After the market jumped towards the beginning of the California season following the Superbowl promotions in February and March, the trend for avocado spot market pricing has been a relatively steady decrease.
Since mid-April, the average pricing for avocados reported by the USDA did not see an increase until May 26.
Hass Avocado Prices (Price Reported) | Non-Organic
The most likely reason for the change in trend is that after a long period of higher than usual volumes, we are finally seeing the amount of fruit arriving to the U.S. begin to decrease significantly. Supply levels are dropping below those reported in 2018 and nearing the levels that we saw last year.
Historic Avocado Volumes | Non-Organic
If we compare with the pricing of the last three years, it is astonishing that the high volumes the market has seen over the last five weeks have resulted in pricing that has maintained as stable as it has been. They leveled out with where they were in 2018 before looking ready to climb again.
The question now is where they will end up. As volumes get increasingly closer to where they were at in 2017, it might even be possible that pricing may jump up as a result.

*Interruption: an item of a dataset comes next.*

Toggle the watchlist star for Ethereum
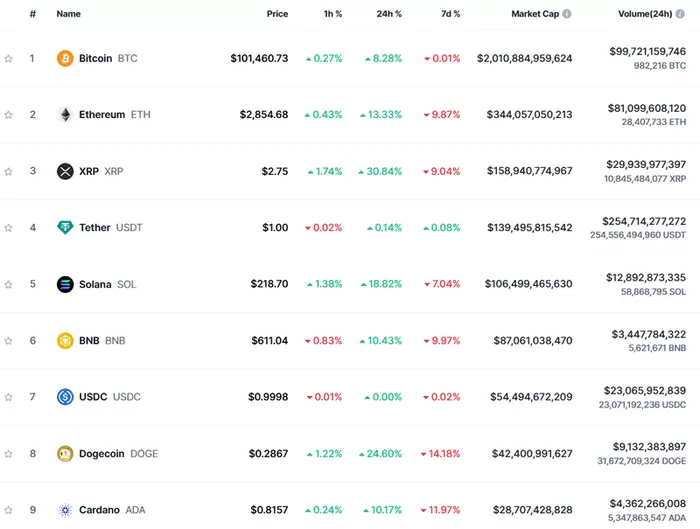This screenshot has width=700, height=529. click(9, 115)
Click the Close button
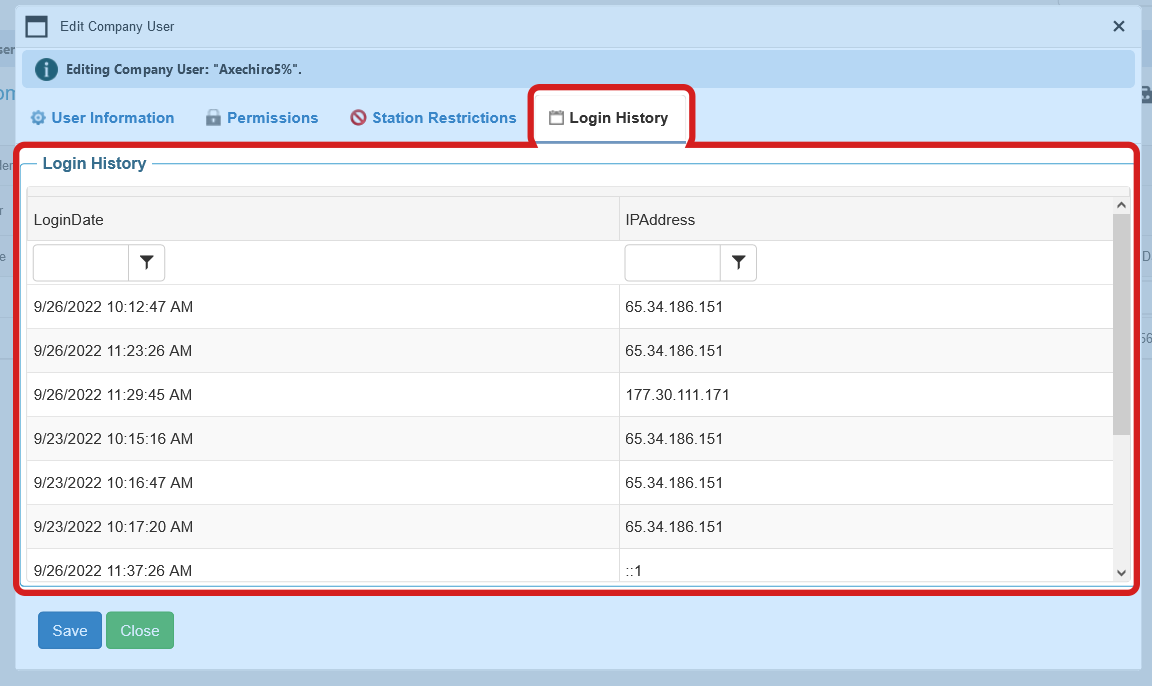Viewport: 1152px width, 686px height. [139, 630]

Historic Hass Avocado Prices (Price Reported) | Non-Organic
In the market right now the main origins are Mexico and California, with the decrease in volume coming primarily from Mexico, which is seeing its season wind down. Looking at previous years, it is likely that Mexico will continue to see diminished volumes for the next ten weeks or so before the 2020-21 crop begins to build up.
Mexico will still be one of the largest suppliers to the market during this period, but if there is any large shift in pricing it will likely be due to unexpected supply from California or the next largest supplier to the market - Peru.

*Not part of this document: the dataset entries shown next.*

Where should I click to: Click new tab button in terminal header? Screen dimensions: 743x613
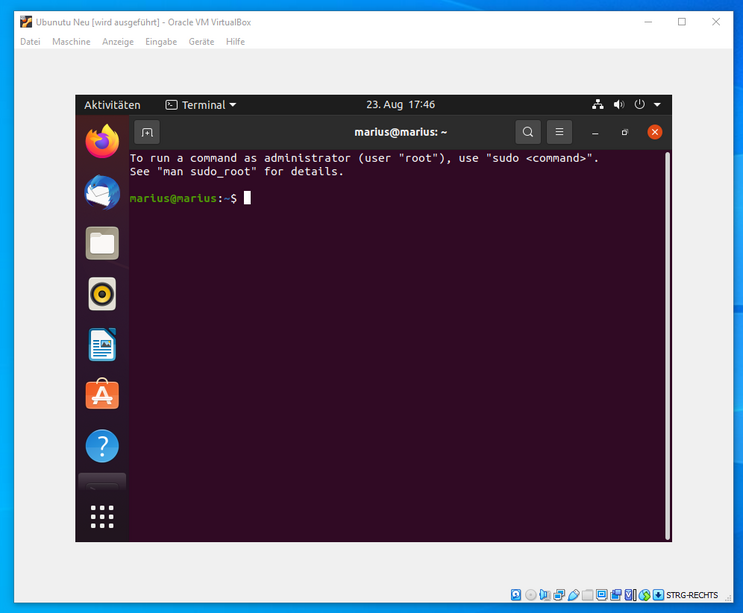pyautogui.click(x=147, y=132)
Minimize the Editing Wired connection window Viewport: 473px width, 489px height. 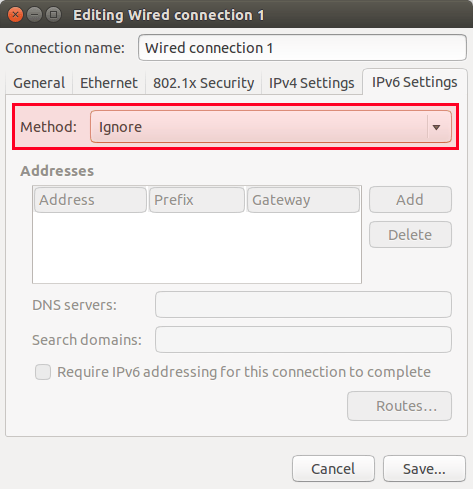tap(34, 15)
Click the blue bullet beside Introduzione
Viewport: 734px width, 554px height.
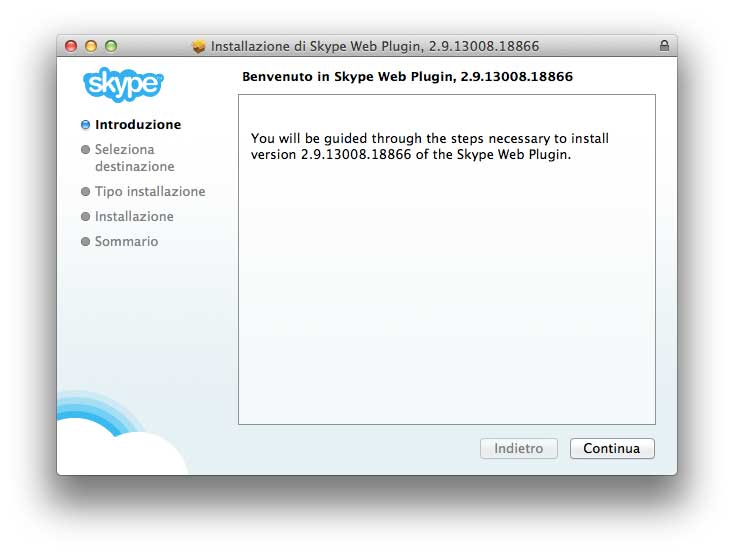tap(86, 125)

Avocado Volumes by Origin | Non-Organic
California is still going strong and quickly approaching the halfway point in its season. This year's production is following a very similar trend to the 2018 season - a considerable difference to what we saw last year. Should this trend continue, it will be an important component for markets to remain stable.
Historic Avocado Volumes from California | Non-Organic
The wild card this year appears to be Peru. Its season is just beginning and there are reports that the origin is expecting volumes to be 5% over 2018. Most of its fruit goes to Europe, but if pricing is good it is likely that more of Peru’s volume will be directed to the U.S.

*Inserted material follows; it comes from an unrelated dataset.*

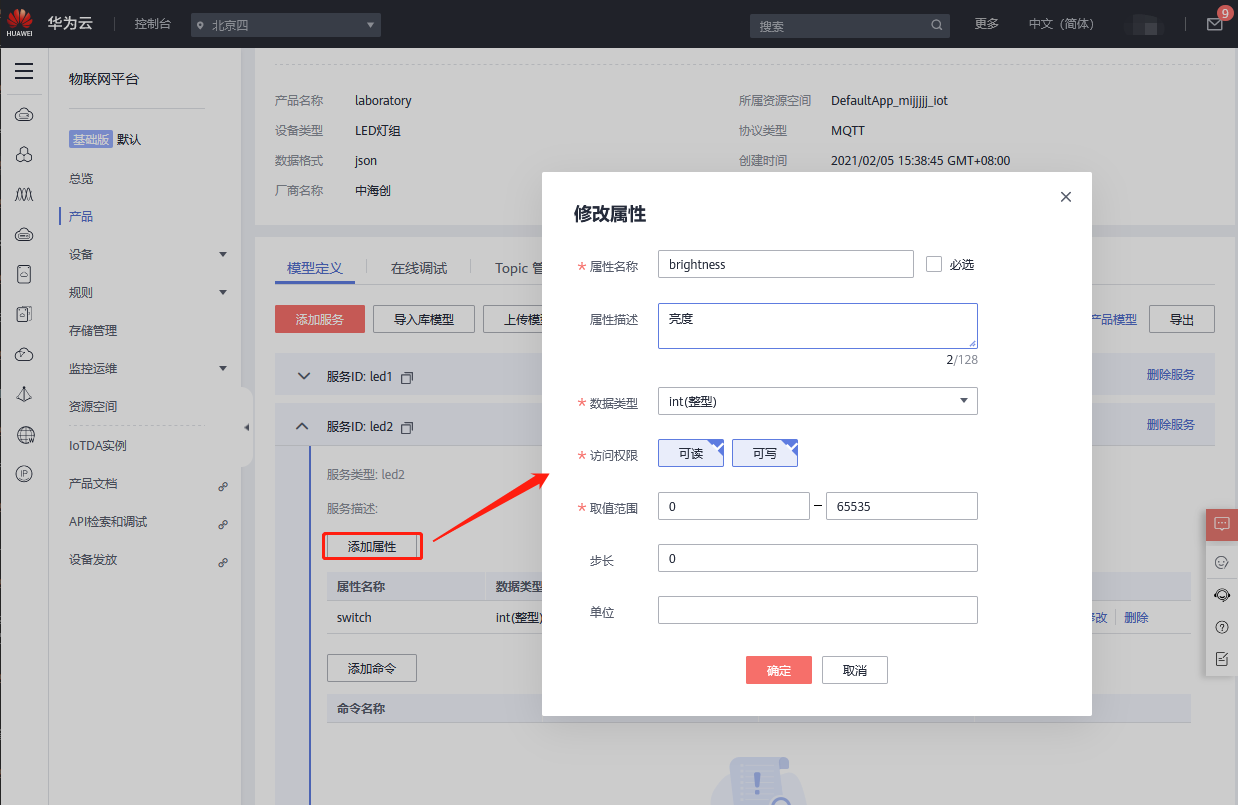Toggle the 可读 access permission
Screen dimensions: 1238x805
(691, 453)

On May 30, John Hopkins University reported the largest increase in Covid-19 cases in the country to date, adding a layer of uncertainty to the origins supply. The northern hemisphere is well aware of the impacts the virus can have on supply chains. And although it took longer to reach South America, that region seems to be right in the midst of dealing with the pandemic now, which also coincides with its winter months.
The same article previously referenced above lists the social distancing measures the industry is implementing, but it has yet to be seen how these will play out as the season progresses amid growing cases.
Historic Avocado Volumes from Peru | Non-Organic
In our ‘In Charts’ series, we work to tell some of the stories that are moving the industry. Feel free to take a look at the other articles by clicking here.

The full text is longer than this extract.